今天在leetcode上碰到一个很”有意思“的题,题目是这样的:
You are playing the following Nim Game with your friend: There is a heap of stones on the table, each time one of you take turns to remove 1 to 3 stones. The one who removes the last stone will be the winner. You will take the first turn to remove the stones.
Both of you are very clever and have optimal strategies for the game. Write a function to determine whether you can win the game given the number of stones in the heap.
Example:
Input: 4
Output: false
Explanation: If there are 4 stones in the heap, then you will never win the game;
No matter 1, 2, or 3 stones you remove, the last stone will always be
removed by your friend.
# # # # # # #
任务列表:
(1) 把选文中以“You are playing the following Nim Game”开头的段落压缩成一份简短的要点清单，主要事实不能遗漏。
(2) 选文讲的是这道Nim游戏题，请从它最后一句之后往下续写。

数据摘录:
# # # # # # #
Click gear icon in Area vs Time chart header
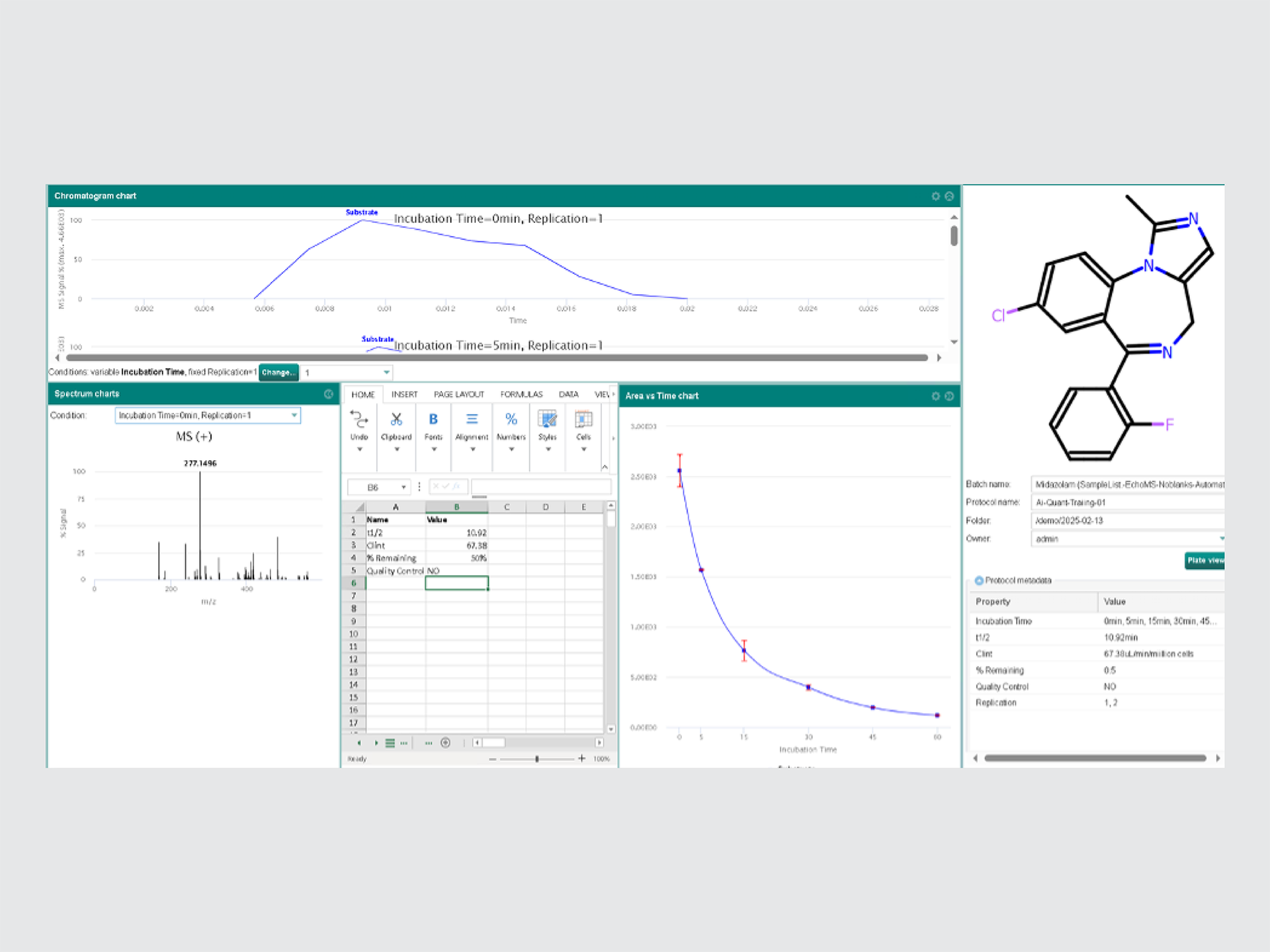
# # # # # # #
逐题答案:
(1)
- 你和朋友玩Nim游戏，桌上有一堆石头。
- 双方轮流取石头，每次取1到3块。
- 拿走最后一块石头的人获胜。
- 由你先手取石头。

(2)
这个题的意思是桌面上有一堆石头,两个人每次拿一到三个,拿到最后一个石头的胜利,我先拿,根据石头个数确定我是否能赢。
这次乍一看仿佛很难,但其实可以想到如果是4个肯定要输,但是5-7个的情况,我可以先拿1-3个,这样就会给对手留下4个,那岂不就赢了。对于8个的情况,不管我首次拿几个,对方都会把我逼入4个的境地,因此我必输。如果说谁面对8个就会输,那么很容易想到9-11个情况,如果我先拿会留下8个给对方处理,那我就赢了。以此类推,只要不是4的倍数我就可以取得胜利。
class Solution { public boolean canWinNim(int n) { if(n%4 ==0) return false; else return true; } }
没想到真的通过了,而且本题的差评率也是高的惊人:
哈哈,这题不是考算法,是考人脑。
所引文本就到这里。